Work to be completed - Entries below include pictures. Output exactly the lines from the one with "The width and height of the screenshot is (868, 450)." down to the one with "Viewport: 868px width, 484px height.", both ends included, and leave the pictures out.

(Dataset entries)
******************************

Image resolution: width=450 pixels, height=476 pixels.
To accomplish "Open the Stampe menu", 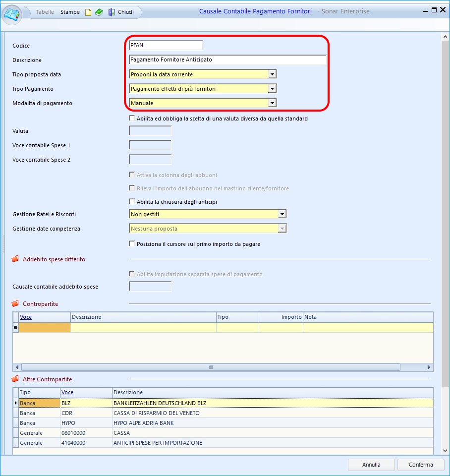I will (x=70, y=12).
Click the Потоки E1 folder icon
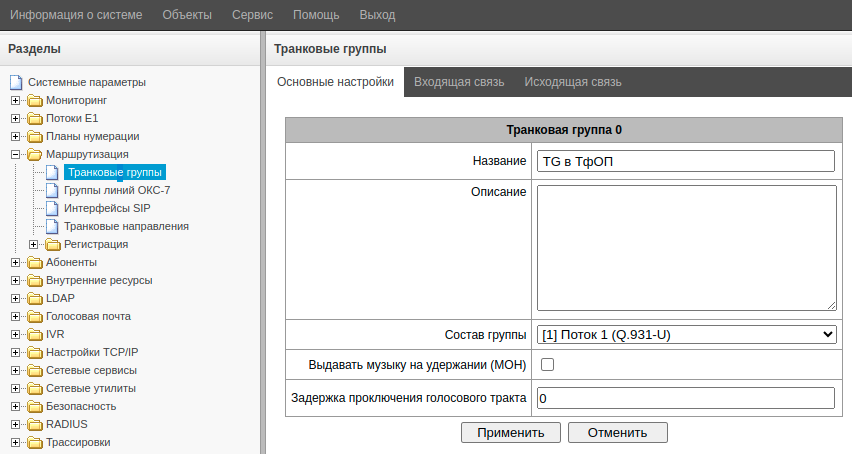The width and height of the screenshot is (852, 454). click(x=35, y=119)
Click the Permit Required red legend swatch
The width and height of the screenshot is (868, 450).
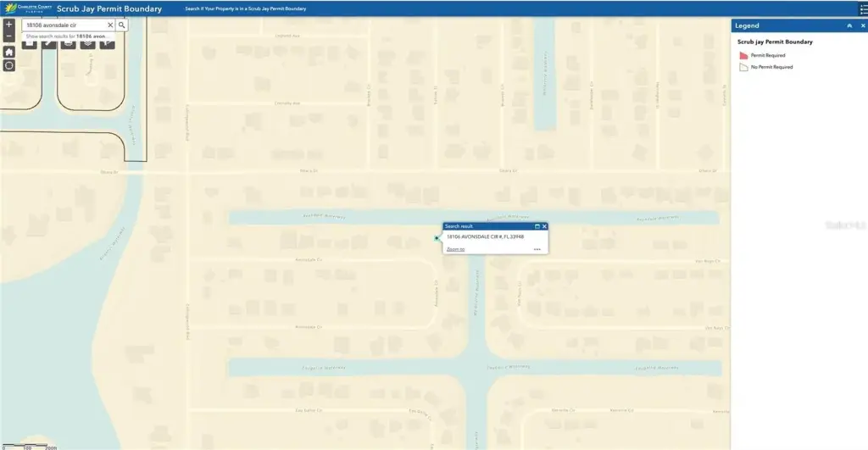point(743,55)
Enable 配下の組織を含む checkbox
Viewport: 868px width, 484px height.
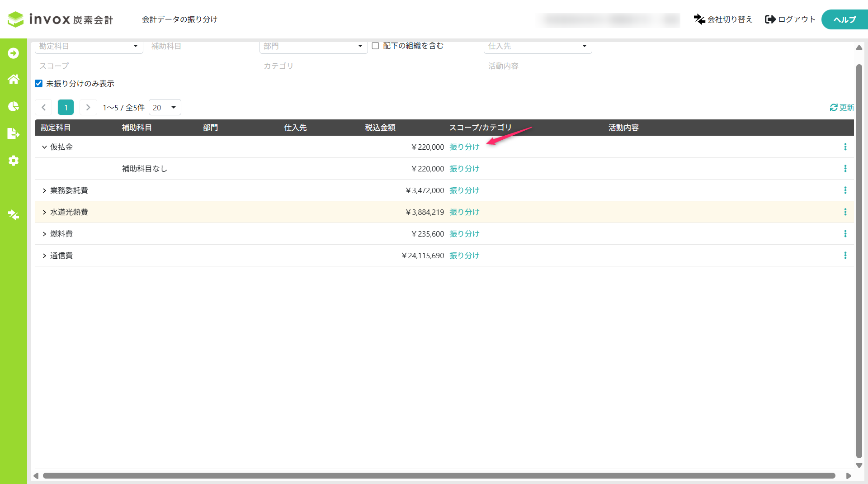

******************************

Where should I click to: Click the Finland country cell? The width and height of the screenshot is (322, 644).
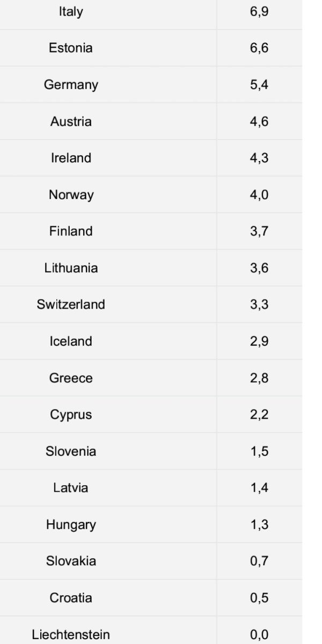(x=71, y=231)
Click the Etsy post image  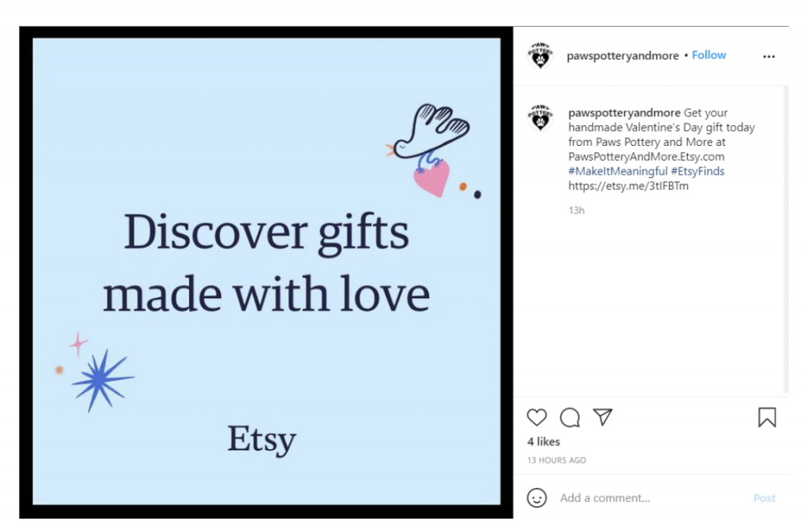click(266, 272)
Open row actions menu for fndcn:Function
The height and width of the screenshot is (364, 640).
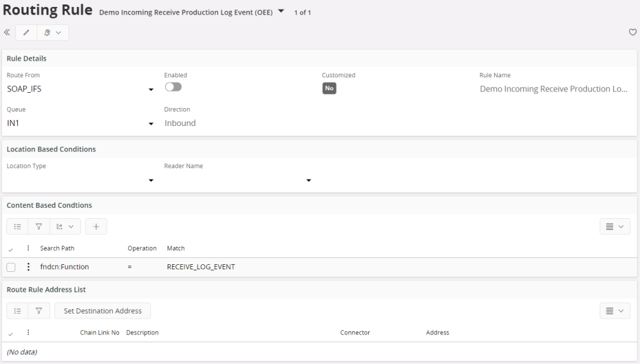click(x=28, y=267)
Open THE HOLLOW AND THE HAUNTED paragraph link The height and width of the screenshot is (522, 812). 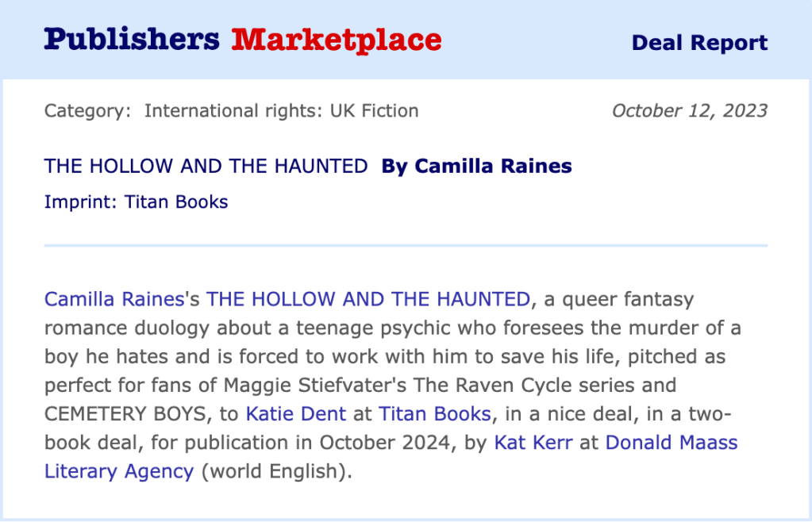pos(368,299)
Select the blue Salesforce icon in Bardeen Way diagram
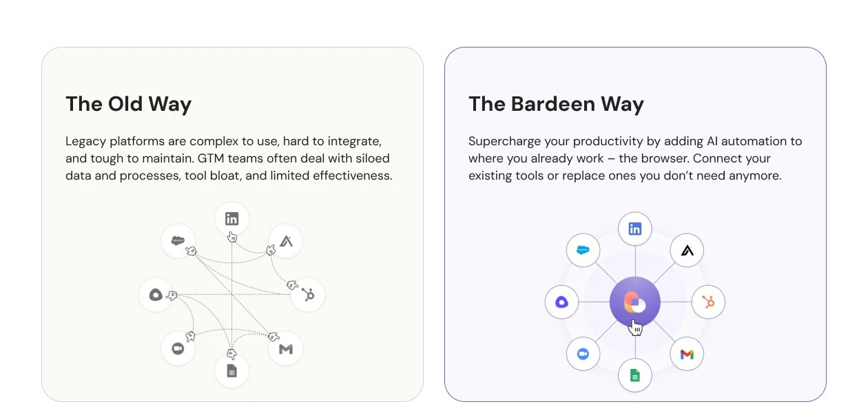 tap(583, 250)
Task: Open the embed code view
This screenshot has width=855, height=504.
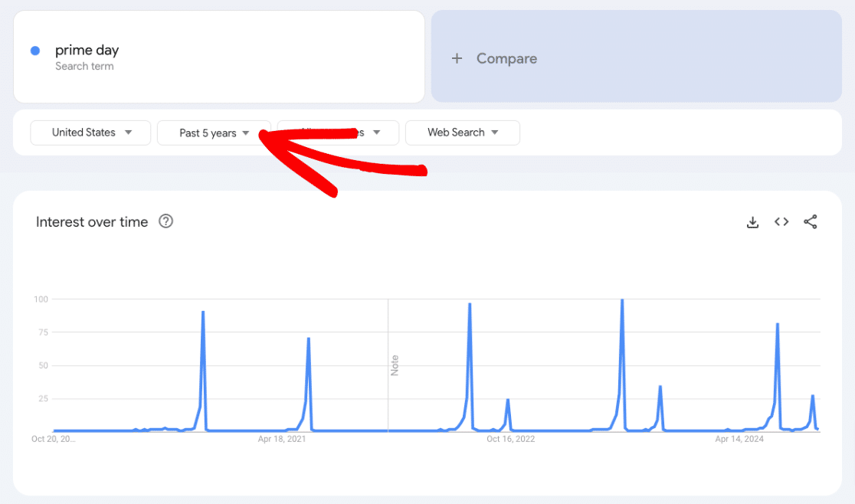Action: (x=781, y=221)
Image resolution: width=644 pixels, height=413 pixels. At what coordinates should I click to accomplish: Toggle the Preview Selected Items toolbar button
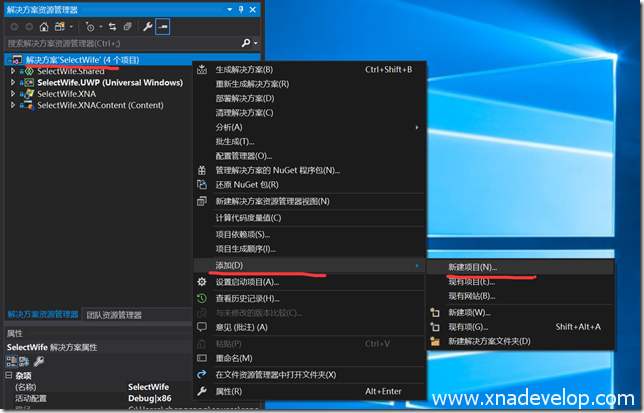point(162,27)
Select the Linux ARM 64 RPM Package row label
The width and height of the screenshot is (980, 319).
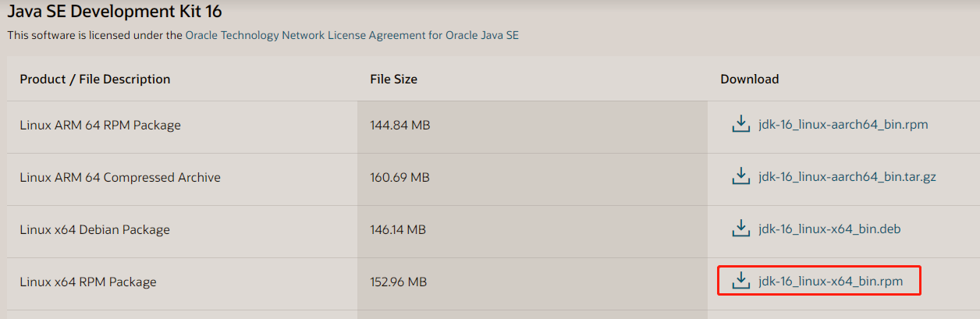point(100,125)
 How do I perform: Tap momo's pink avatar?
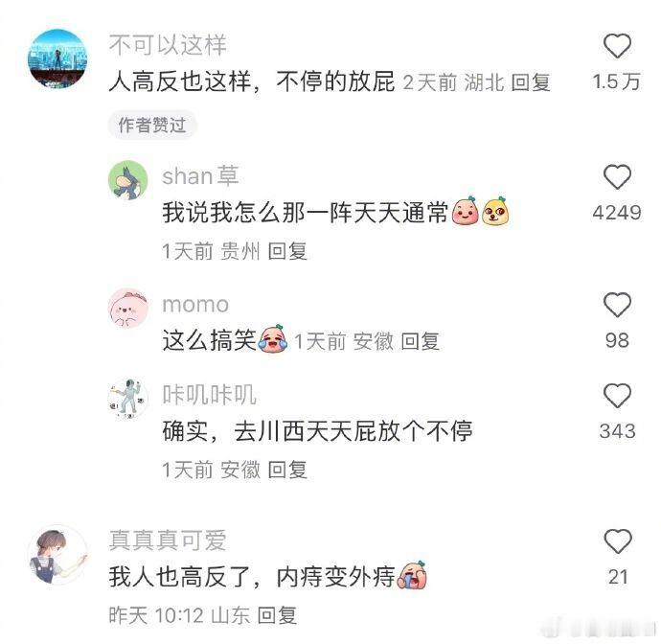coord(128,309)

******************************

Exercise output -
The width and height of the screenshot is (868, 450).
point(743,55)
Enable 配下の組織を含む checkbox
Viewport: 868px width, 484px height.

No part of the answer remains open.